Aim of the task: In the entries below, find the line with "Given: Click the padlock Safari icon" and the line with "Task: Toggle Response"; copy them and every line between them exactly, but not the pictures.
Given information START
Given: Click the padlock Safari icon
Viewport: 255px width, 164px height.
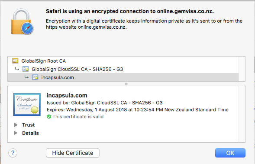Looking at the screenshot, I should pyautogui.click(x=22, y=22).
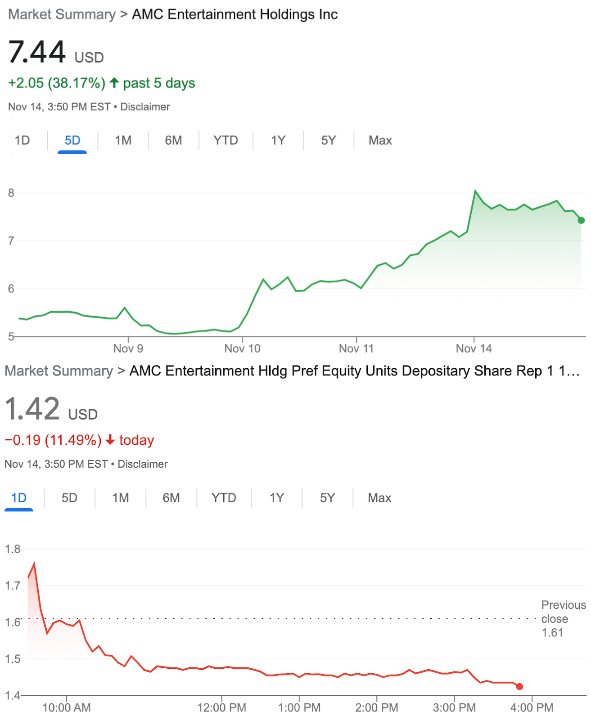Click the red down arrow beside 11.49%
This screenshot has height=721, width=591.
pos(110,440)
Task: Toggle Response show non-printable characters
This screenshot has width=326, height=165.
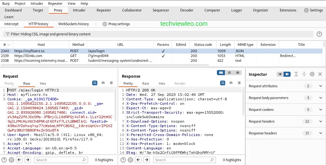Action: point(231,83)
Given information END
Given information START
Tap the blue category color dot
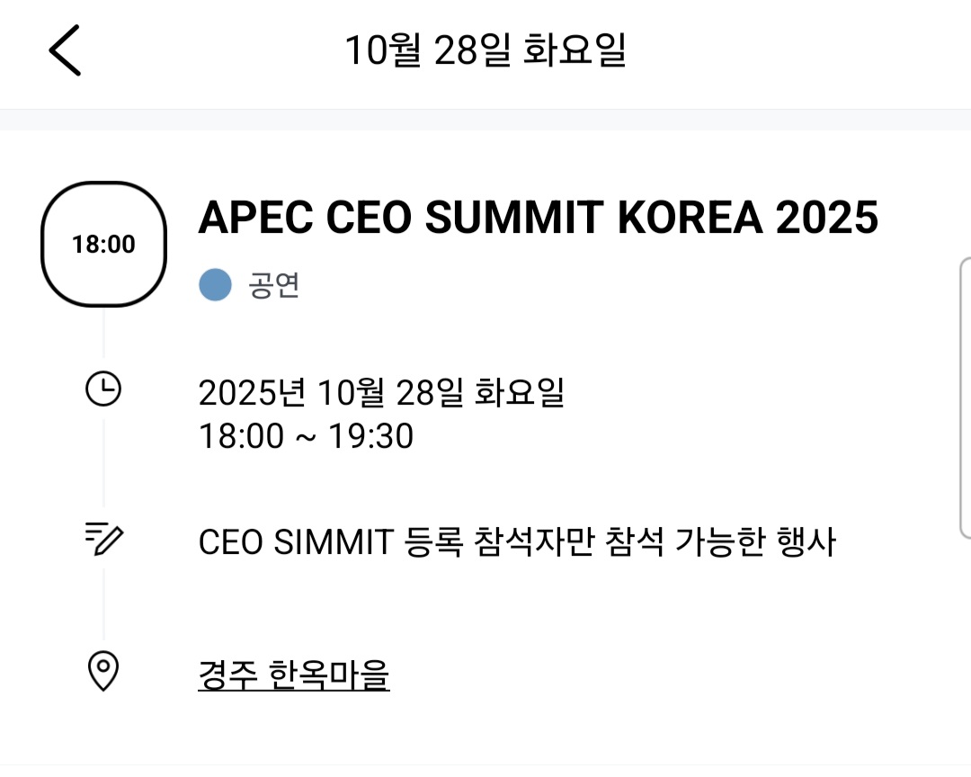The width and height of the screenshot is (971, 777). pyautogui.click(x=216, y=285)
Given information END
Output for this exercise:
Given: Click the padlock Safari icon
Viewport: 255px width, 164px height.
Looking at the screenshot, I should pyautogui.click(x=22, y=22).
Click the red down arrow beside 11.49%
This screenshot has height=721, width=591.
pos(110,440)
Task: Toggle Response show non-printable characters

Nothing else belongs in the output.